Work to build a secure future... Social Security is the largest source of income for
most elderly Americans today, but Social Security
was never intended to be your only source of
income when you retire...
I do have a 401K and I still expect to get my full Social Security benefits at the age of 67.
It clearly states on our Social Security Statements each year that...
Social Security is for people of all ages... We're more than a retirement program. Social
Security also can provide benefits if you become
disabled and help support your family after you die.
Work to build a secure future... Social Security is the largest source of income for
most elderly Americans today, but Social Security
was never intended to be your only source of
income when you retire...
You won no point with me.
This works out well since I wasn't trying to "win points" since you only pointed out what I was saying and I agreed. Why is everything always a fight?
Yes, but "full benefits" does not and never meant that you were not expected to have saved for retirement through other means with SS being a smaller supplement to your retirement funds.
You were challenging me on how I expected to be able to retire with full benefits at 67 and that I should have been making other retirement arrangements.
You threw down the guauntlet, Sir. :-)
It is a common error to look at a single contract for usury (investment) without seeing the "big picture".
As the previous post showed, if ALL invested their money, the resulting sum would dwarf the sum total of money tokens. In other words, such long term usury is IMPOSSIBLE.
It is not news.
In 1836 John Whipple, an American lawyer, showed the impossibility of sustaining long term metallic usury: " If 5 English pennies... had been... at 5 per cent compound interest from the beginning of the Christian era until the present time, it would amount in gold of standard fineness to 32,366,648,157 spheres of gold each eight thousand miles in diameter, or as large as the earth."
[Translation - impossible to pay 32 billion earth sized spheres of gold ]
That's why I repeat USURY is mathematically impossible to repay in a finite money token system. It's based on an exponential equation. You need an infinite money token system - which we all know what happens to the value of that kind of money token.
Future value - Wikipedia, the free encyclopedia
To further illustrate unsustainability of usury:
Future Worth (FV), based on Present Value (PV)
FV = PV x (1+ interest)^time
Let N = total sum of money tokens
Let PV = 0.1N = 10% of N, the amount invested at 6% per annum, compounded daily
How long does it take for the investment to match whole sum of money tokens?
(N/0.1N) = (1 + .06/365)^ time units
Solving for time units
time units = log (N/0.1N) / log (1 + .06/365)
time units = log (1/0.1)/ log (1 + .06/365)
14008.54 days
38.37 years
After this point, the outstanding obligation will exceed the whole set of money tokens, making repayment IMPOSSIBLE.
In other words, if all the people invested 10% of their money, they’d go bust in 38.37 years, owing (or being owed) all the money that exists. Any further investment past that period cannot be repaid. That is the scam of usury.

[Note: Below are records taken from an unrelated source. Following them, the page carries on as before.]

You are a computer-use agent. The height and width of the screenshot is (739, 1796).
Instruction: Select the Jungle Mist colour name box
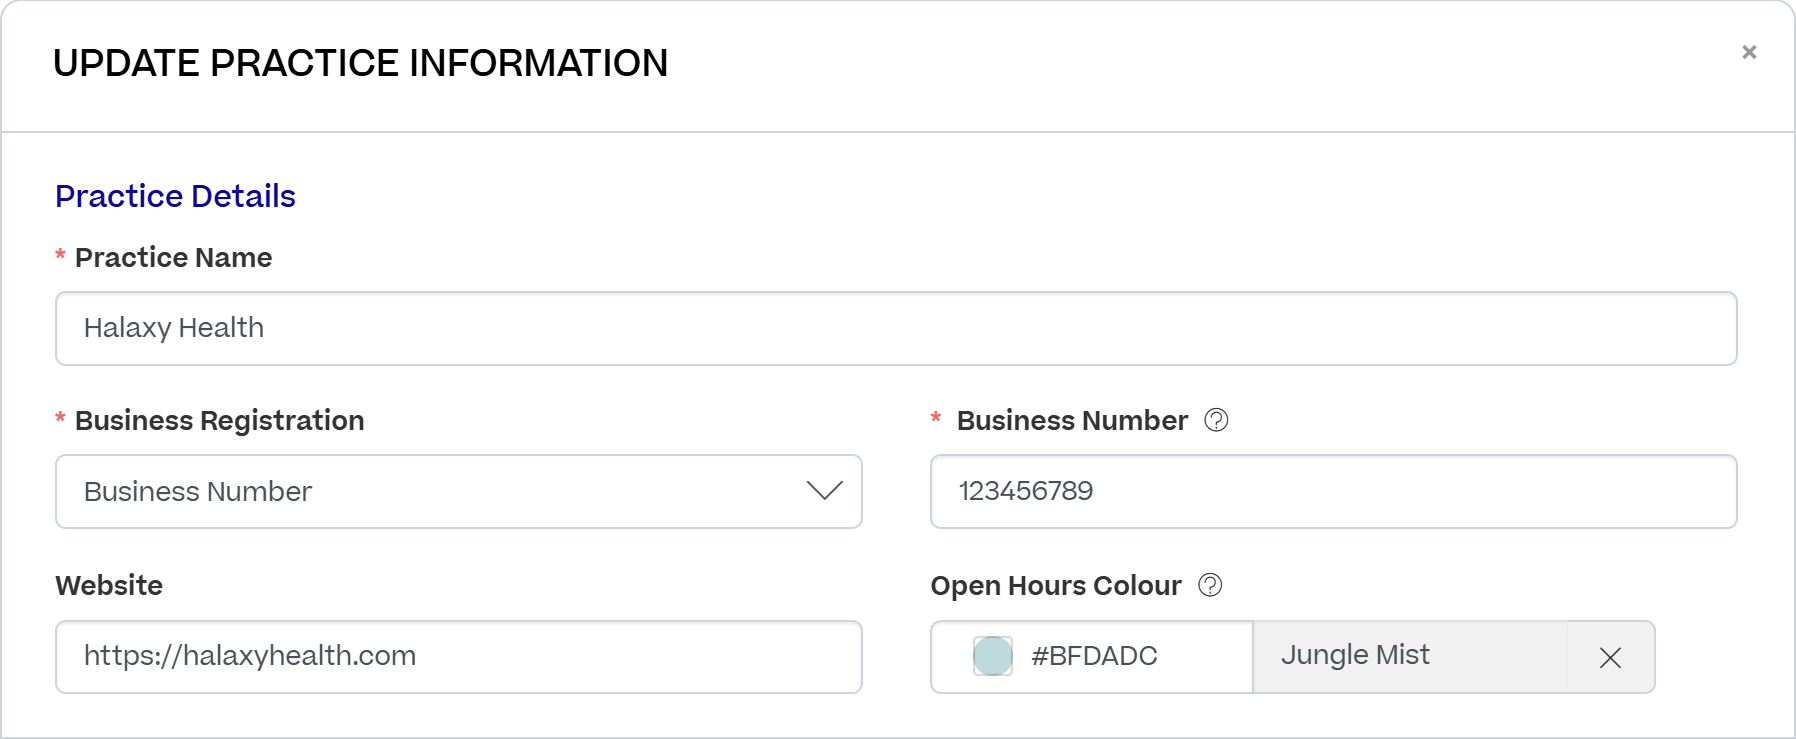click(x=1408, y=656)
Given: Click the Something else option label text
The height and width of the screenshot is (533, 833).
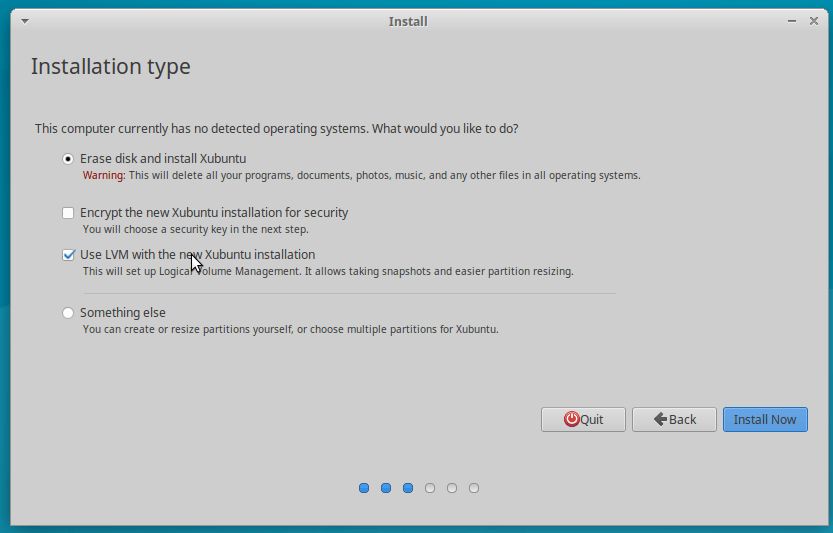Looking at the screenshot, I should tap(123, 313).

In the short term, a portion of debtors will default simply because enough money never existed for them to repay. They will lose their pledged collateral, blaming themselves or their bad luck not realizing that usury was the reason.
That is also why “privatizing” Socialist InSecurity would not be viable. Any widespread “investment” at usury could not be sustained, since the money token supply is finite.

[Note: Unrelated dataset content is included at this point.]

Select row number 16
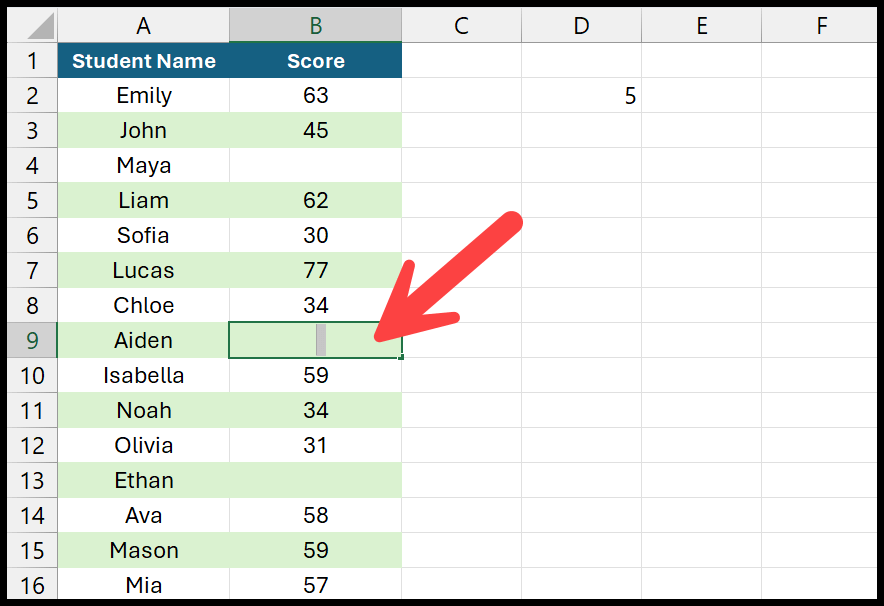Screen dimensions: 884x606 click(31, 585)
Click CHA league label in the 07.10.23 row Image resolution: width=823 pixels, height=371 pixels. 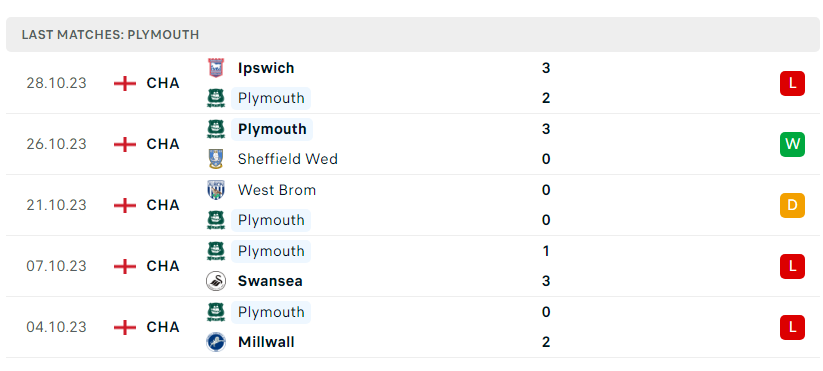163,267
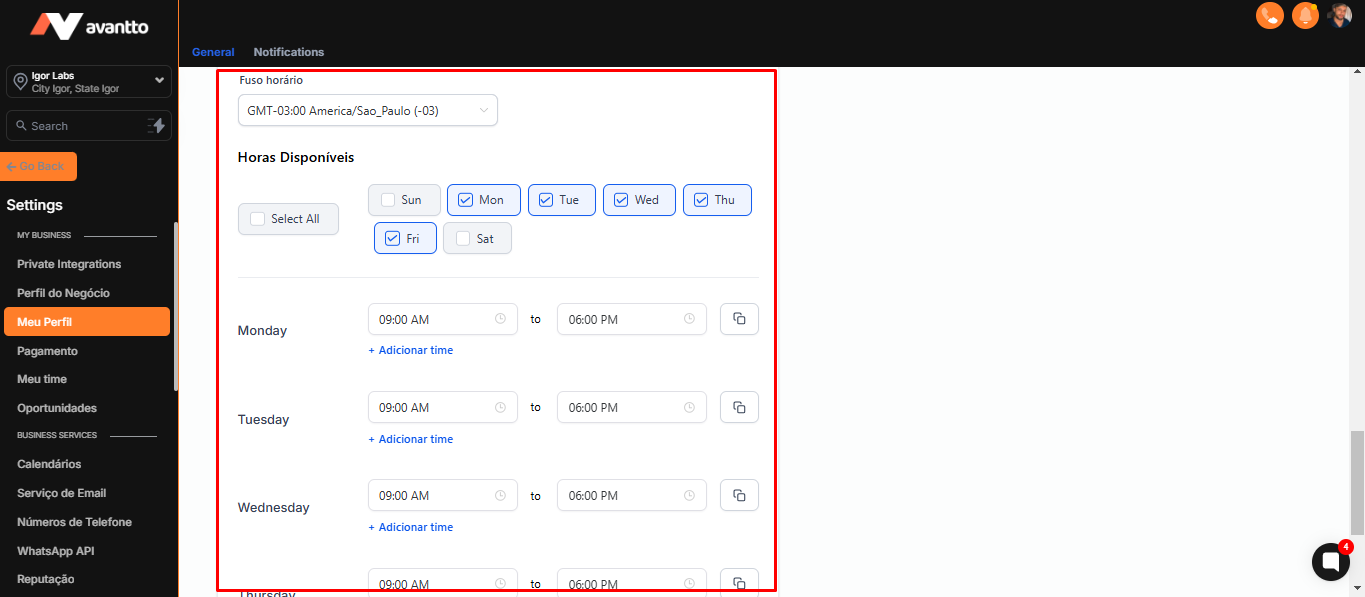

Yes, it's a BIG CON. Always was. Always will be.
That's all very impressive, but you've lost the majority ... assuming that they might actually want to learn something ... and that is a remote possibility.
So, let's simplify this ....... the moment ONE DOLLAR is created, with interest attached ... you already have debt you cannot pay. If the interest is 5% ... that's $1.05 owed ... but only 1 Dollar exists. Where does that extra 5 cents come from? The answer is ... that nickel doesn't and never did exist, so that .05 cannot be physically repaid. Multiply that by Trillions, decade after decade ... and that is a lot of nickels owed that can't possibly be repaid.